Shaurya - Relate. That's what we do best. Us humans.
Or at least some of us.
I am in no mood to create. I'm on a killing spree.
I'm a zombie, remember?
Thanks man. I try.
Hello.
Any college updates yet? ANYYY.
@Peachy - Get one thing. I would have told you if there would have been something.
Hahaha!! I LOLed at the picture. I am such a faker. LOL..
Anyway, I am just like that sometimes.. a zombie. Tsk. I guess we all have our moments, eh?
Followed, btw. :)
@Leah - That's what we all are. Fakers. Living in a big fake world.
Yeah, we all have out moments.
Thanks. Right back at you.
This post was kind of like a punch in the gut. And it's super familiar, well, not having mom cook me food because I don't live with her anymore. But basically feeling like a zombie and not doing a whole lot of anything is not a strange feeling for me. Hope you're doing better Peevie.
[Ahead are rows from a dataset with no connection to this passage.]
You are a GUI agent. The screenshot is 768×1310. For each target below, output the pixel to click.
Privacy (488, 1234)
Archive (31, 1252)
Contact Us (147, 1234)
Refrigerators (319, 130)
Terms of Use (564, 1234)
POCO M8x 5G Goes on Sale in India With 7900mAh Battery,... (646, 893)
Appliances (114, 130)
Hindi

@Cake Betch - God, your name is the jizz.
Punched in the gut, yeah. Like a Mike Tyson puch. Shakes you up, but then you realize Mike Tyson punched you and you're like all happy cause Mike Fucking Tyson punched you.
You getting me?
Yes, I'm better. More in the next post.
I hope you're doing superb and your camp thingy was fun.
IKR?
Dude, Mike Tyson has a face tattoo. Your argument is invalid.
And the campy thing fucking sucked. I wrote a blog about it though so I don't have to relate the whole story. Haha :-D
@Cake Betch - Yeaaah.
But what's wrong with face tattoos? Tattoos are awesome okay. Even on the face. I think it just completes little Mikey.
I have two, just so you know.
I just read about it. Such a rambler.